On trouve en Haïti à l'heure actuelle deux courants principaux: les rythmes africains introduits par les esclaves sous le nom de musique "racines" mais aussi le "meringue" dominicain mais avec un rythme plus lent.

Grâce à la vitalité du vaudou, inspirateur de la musique "racines" et à l'indépendance politique du pays (elle a permis aux artisants d'évoluer indépendamment des grands courants musicaux mondiaux), la musique haïtienne porte haut les couleurs des Caraïbes et constituait une exception dans le monde francophone caribéen avant que n'émergent les formations Zouk dans les Antilles françaises. A partir des années 1950 et de la popularisation de la variété internationale, la musique haïtienne s'est faite connaître au-delà des frontières. Les labels américains s'intéressaient aux rythmes traditionnels et sacrés, le calypso était à la mode, l'exotisme aussi.
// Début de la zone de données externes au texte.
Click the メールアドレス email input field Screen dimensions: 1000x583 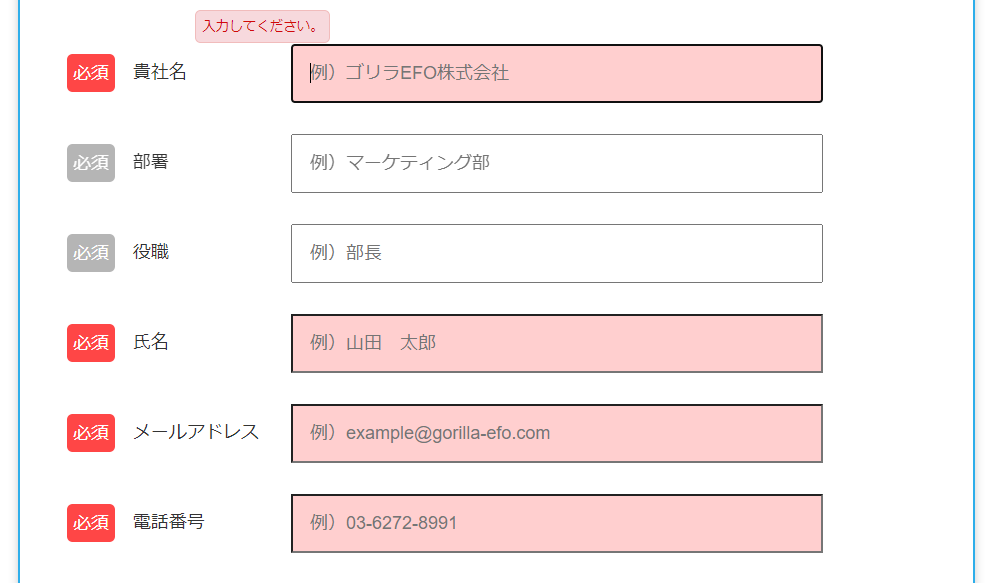point(556,433)
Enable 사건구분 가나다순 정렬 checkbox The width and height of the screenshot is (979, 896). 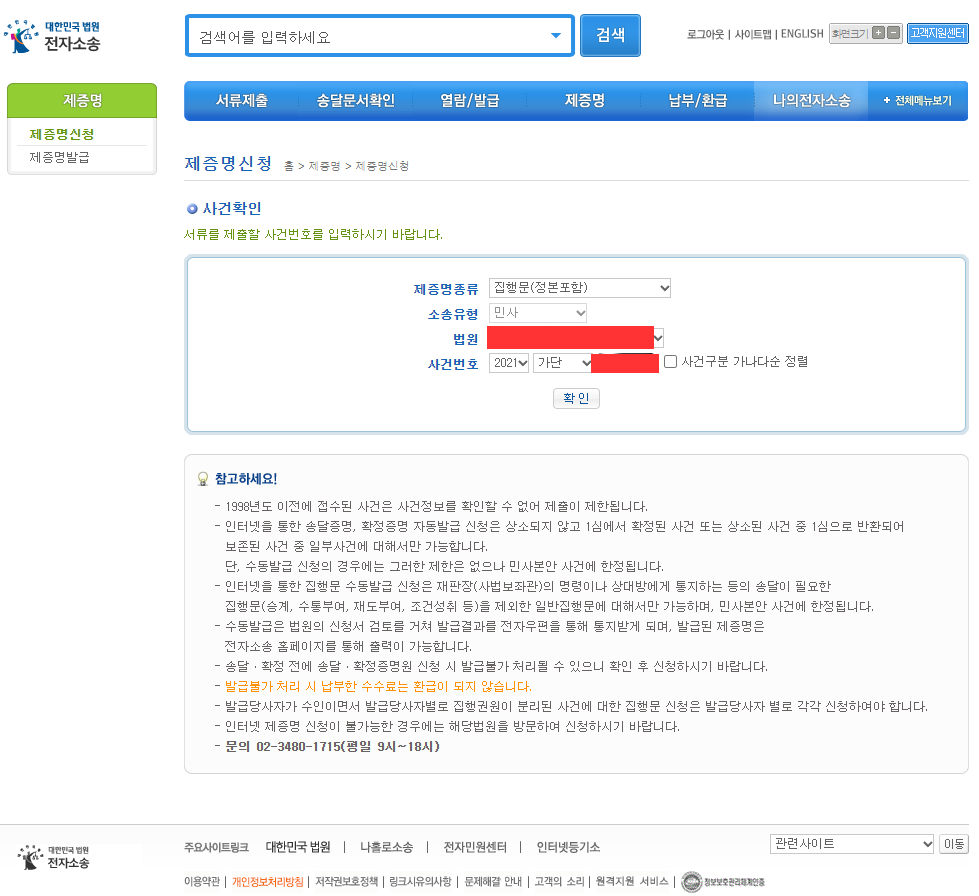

Les musiciens haïtiens vont alors s'interresser à autre chose qu'au "meringue" d'inspiration dominicaine dont l'instrument le plus important est le piano et le faire évoluer en "compas".
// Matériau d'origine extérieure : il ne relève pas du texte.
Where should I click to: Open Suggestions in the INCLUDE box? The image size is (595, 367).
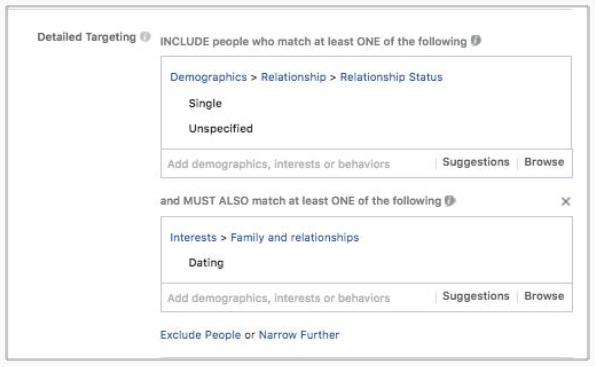pyautogui.click(x=476, y=162)
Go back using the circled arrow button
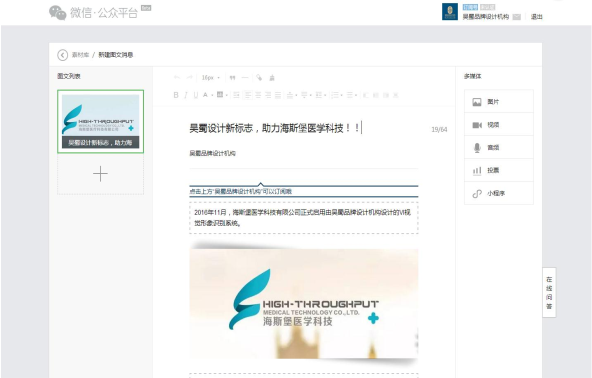The width and height of the screenshot is (592, 378). (63, 55)
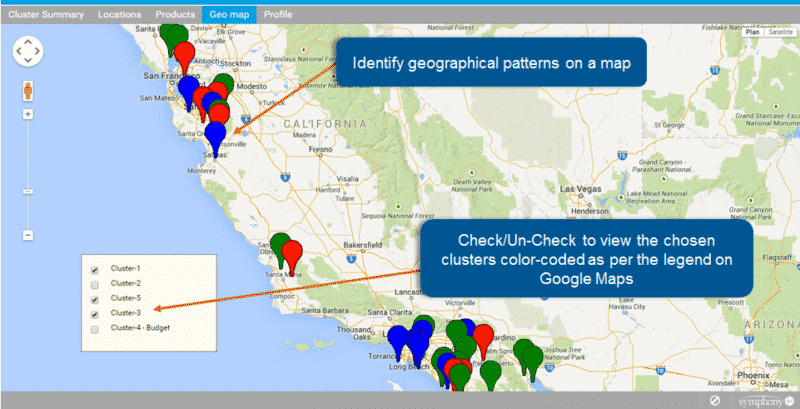Switch map to Satellite view
The width and height of the screenshot is (800, 409).
(780, 32)
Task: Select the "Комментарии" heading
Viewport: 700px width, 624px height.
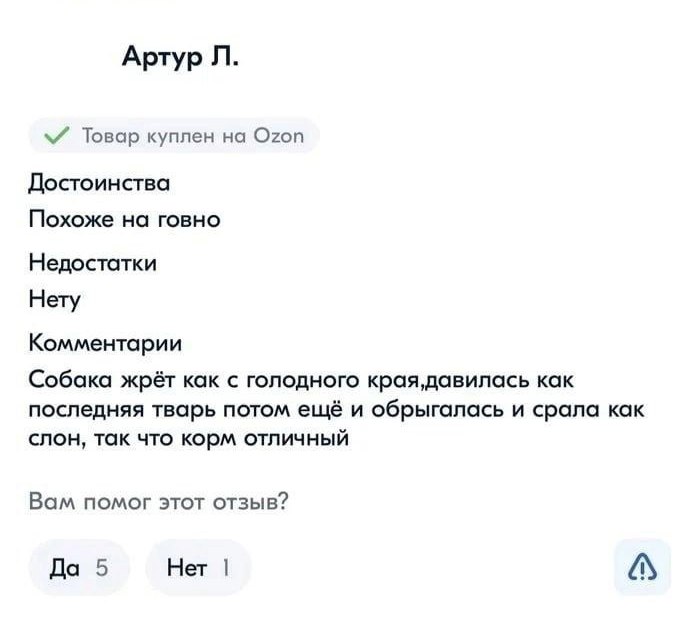Action: pos(106,345)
Cette musique évolue actuellement sous l'impulsion d'une population urbaine d'origine populaire en empruntant aux rythmes dominicains mais aussi cubains (le son) et en ayant su créer une identité propre, créole et autonome. Dans la capitale, un big band s'appellent un "jazz" et juillet 1955 voit la naissance du "compas direct" lors d'une réunion de musiciens de la rue de l'Enterrement. Ce rythme "commercial" du chef d'orchestre Jean-Baptiste Nemours devient le courant dominant. Il utilise le fond rythmique du merengue dominicain et celui du conjunto tipico, alors à la mode, tout en ralentissant pour en faire un style plus agréable à danser. On a ainsi une trame rythmique nouvelle à base de tambour, cloche et batterie avec une forte utilisation des cymbales. Cette marque de fabrique est arrangée par chaque groupe à ses sauce et cette cadence va s'enraciner dans les Antilles françaises et triompher avec le zouk.

A la même époque, Weber Sicot lance le "Kadans rampa", autre variété du "compas direct", Tabou Combo et Tropicana vons assurer la transition avant l'arrivée du "compas nouvelle génération".
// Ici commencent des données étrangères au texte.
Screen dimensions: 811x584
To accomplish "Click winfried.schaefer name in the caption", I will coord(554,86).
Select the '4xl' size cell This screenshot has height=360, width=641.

On peut regretter que derrière une musique agréable et dansante se cachent des textes d'une pauvreté affligeante; citons seulement T-Vice comme représentatif de ce courant.

Grandissant sous la dictature des Duvalier, le "compas" va se transformer pour devenir une musiqe engagée, violente, vitale. Au départ des Duvalier en 1986, une nouvelle chanson populaire revendique ses droits à la liberté d'expression. Deux courants se distinguent: le premier d'inspiration folk réhabilite et modernise la tradition des troubadours, l'autre ancré dans la culture vaudoue remet à l'avant-scène l'intensité et la magie du monde rural. Comme sa peinture, la musique haïtienne dégage une énorme vitalité dont l'origine pourrait se trouver dans l'énergie que donne le désespoir. Au contraire du zouk antillais, chaque groupe "compas" a son originalité. Dans les années 1980, le "compas machiavel" du System Band.

Le "meringue" Haïtien se différencie de son rival dominicain par une moindre influence espagnole et un caractère plus lascif, plus proche de la samba. La "Kadans" est quant à elle prisée dans toute les Antilles.